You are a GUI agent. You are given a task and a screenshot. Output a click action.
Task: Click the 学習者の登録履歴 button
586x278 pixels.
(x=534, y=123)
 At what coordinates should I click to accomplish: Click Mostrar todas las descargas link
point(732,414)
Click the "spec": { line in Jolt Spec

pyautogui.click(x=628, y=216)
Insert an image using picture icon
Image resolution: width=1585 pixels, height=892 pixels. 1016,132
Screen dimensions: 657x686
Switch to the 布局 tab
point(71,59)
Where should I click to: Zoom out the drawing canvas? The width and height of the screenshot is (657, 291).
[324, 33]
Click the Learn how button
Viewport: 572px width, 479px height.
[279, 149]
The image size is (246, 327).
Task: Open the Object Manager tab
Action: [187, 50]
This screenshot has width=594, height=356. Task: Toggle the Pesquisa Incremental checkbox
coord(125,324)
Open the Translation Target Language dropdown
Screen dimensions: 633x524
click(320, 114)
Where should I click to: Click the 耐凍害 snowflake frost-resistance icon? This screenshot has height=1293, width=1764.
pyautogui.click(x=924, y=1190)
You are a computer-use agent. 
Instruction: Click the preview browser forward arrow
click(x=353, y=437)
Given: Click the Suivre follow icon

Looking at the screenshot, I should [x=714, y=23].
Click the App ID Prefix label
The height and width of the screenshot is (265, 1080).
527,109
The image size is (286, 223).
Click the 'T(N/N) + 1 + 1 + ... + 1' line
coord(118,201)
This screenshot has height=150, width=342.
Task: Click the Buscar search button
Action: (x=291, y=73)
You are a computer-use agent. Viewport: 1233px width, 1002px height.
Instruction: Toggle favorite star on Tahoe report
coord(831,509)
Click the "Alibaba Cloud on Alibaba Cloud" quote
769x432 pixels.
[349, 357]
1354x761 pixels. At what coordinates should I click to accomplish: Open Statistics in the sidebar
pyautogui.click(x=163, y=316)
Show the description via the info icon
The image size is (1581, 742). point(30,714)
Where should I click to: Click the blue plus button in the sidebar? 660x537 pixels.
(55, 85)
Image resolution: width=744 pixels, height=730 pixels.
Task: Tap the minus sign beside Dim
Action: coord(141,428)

________

» **Given exercise**:
Rescale the data from the line with "Where should I click to: Click the 耐凍害" to the line with "click(x=353, y=437)", both ends included. Rewrite only those lines in full, requests included, with every answer coordinate multiplied by 0.95 and rounded to a whole number, halves rounding up.

» **Solution for this task**:
Where should I click to: Click the 耐凍害 snowflake frost-resistance icon? This screenshot has height=1293, width=1764.
pyautogui.click(x=878, y=1131)
You are a computer-use agent. 
Instruction: Click the preview browser forward arrow
click(x=335, y=415)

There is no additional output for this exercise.